SUPPLIED TEXT:
——
The Bears: Six ways the Internet of Things may remain flat this year.
Continuing the conversation about the Top 12 Bullish and Bearish Predictions for 2016, here the final 2 Bearish predictions.
5. Autonomous cars may see continued incremental testing, but 2016 won’t go down as the “year of self-driving.”
Perhaps the biggest clue that we are but at the very beginning stage of life with autonomous vehicles – despite their having already logged millions of miles on U.S. roadways – is the government’s announcement only a few weeks ago of a 10-year, $4 billion proposal to accelerate the development and adoption of vehicle automation through real-world pilot projects.
None of those pilot projects will come to bear this year, of course.
Rather, 2016 will be the year that policy wonks start getting together to fashion a) performance standards for autonomous vehicles, b) testing and analysis methods, and c) state-level policies that push toward consistency on a national level. In other words, the discourse will take a turn away from technology innovation this year.
2017 may be a different story altogether, however, where we’re keeping an interested eye on Volvo’s plans to put 100 self-driving cars on the road to ferry their owners through daily life in Gothenburg, Sweden.
Check out the VOLVO video HERE.
The best we can hope for in 2016 at home is for a skeptical the American public to get more exposed to the ways autonomous tech can work, and the benefits to be gained from a self-driving world.
6. IoT’s impact on marketing may turn into fool’s gold.
We talked in our six IoT “bullish” predictions about the positive impact likely to be felt this year by field service professionals, and a coming to the forefront of products that don’t only self-diagnose their own potential malfunctions, but actually contact technical support to enable faster, almost magical, customer service. This is an area that is making real progress and should see good traction this year, and it stands to affect marketing messages and differentiation claims for a wide range of consumer products.
Marketers do, however, need to be mindful of taking the message of “connected” too far. With the success of the on-demand economy and the “Uberization” effect, we could be setting ourselves up for a redux of the dot-com bubble – let’s call it a “bubble of overstated convenience” – whereby marketers are taking liberties to magnify the common trifles of life into hardships that must be addressed by the latest one-touch mobile service. Fast Company makes a wise point it its piece about a startup trend that’s seated in minutia: Minor errands just aren’t huge life obstacles.
Those of us who came through the dawn of dot-com era might recognize the early signs of history repeating itself. Services for packing your suitcase (dufl.com), come-to-you refueling (wefuel.com) and “making it easy to eat” (spoonrocket.com) look an awful lot like Kosmo.com and Pets.com, even if they’re presented in a different wrapper. Marketers could do worse than recall the fates of those venture-backed busts, and adjust accordingly.
In other words, the IoT-driven marketing refrain of “every day, in every way, the things that matter to our lives are coming to us” has plenty of potential to backfire when those being marketed to realize that the process of accomplishing life isn’t so bad, either.
——
MATERIAL SHOWN:
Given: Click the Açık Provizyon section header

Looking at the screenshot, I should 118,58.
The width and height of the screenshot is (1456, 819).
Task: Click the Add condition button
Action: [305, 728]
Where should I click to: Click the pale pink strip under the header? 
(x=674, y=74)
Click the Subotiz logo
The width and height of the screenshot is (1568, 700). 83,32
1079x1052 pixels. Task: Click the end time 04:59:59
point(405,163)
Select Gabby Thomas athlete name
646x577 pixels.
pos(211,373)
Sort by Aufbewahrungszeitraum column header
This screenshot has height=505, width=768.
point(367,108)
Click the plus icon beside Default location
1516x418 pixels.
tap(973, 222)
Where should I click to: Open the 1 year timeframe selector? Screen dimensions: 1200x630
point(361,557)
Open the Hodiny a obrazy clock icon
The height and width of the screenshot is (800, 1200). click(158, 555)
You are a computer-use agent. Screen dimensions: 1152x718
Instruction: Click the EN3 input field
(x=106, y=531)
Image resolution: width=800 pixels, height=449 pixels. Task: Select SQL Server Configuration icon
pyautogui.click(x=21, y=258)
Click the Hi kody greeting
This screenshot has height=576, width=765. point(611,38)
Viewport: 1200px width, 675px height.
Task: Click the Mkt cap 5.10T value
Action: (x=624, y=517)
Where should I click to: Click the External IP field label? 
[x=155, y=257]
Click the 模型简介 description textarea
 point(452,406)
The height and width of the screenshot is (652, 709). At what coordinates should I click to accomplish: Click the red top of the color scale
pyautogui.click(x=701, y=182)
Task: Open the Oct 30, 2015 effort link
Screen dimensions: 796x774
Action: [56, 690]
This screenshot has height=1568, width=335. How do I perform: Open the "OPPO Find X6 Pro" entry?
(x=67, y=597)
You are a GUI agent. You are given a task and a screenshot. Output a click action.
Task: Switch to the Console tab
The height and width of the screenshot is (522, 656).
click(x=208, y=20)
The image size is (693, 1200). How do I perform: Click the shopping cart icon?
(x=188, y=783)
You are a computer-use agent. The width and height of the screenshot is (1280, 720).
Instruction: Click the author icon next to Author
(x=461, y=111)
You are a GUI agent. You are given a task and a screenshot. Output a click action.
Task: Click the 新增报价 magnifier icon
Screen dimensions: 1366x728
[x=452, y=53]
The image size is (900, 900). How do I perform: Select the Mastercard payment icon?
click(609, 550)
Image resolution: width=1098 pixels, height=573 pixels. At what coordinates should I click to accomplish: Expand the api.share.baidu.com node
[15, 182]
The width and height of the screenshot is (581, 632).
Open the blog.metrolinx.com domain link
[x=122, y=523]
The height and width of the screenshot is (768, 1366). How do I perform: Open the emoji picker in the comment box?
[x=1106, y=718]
——
TASK INSTRUCTIONS:
1. Copy the passage of the IoT predictions between "Those of us" and "so bad, either.", inclusive, renaming "dot-com era" as "early web era".
2. Answer these questions from the IoT predictions:
(a) How large is the government proposal to accelerate vehicle automation, and over how many years?
(b) In which city does Volvo plan to put 100 self-driving cars on the road?
(c) Which publication makes the point that minor errands aren't huge life obstacles?
The material after the IoT predictions is separate from that text.

TASK-BY-TASK SOLUTIONS:
1.
Those of us who came through the dawn of early web era might recognize the early signs of history repeating itself. Services for packing your suitcase (dufl.com), come-to-you refueling (wefuel.com) and “making it easy to eat” (spoonrocket.com) look an awful lot like Kosmo.com and Pets.com, even if they’re presented in a different wrapper. Marketers could do worse than recall the fates of those venture-backed busts, and adjust accordingly.
In other words, the IoT-driven marketing refrain of “every day, in every way, the things that matter to our lives are coming to us” has plenty of potential to backfire when those being marketed to realize that the process of accomplishing life isn’t so bad, either.

2.
(a) $4 billion over 10 years.
(b) Gothenburg, Sweden.
(c) Fast Company.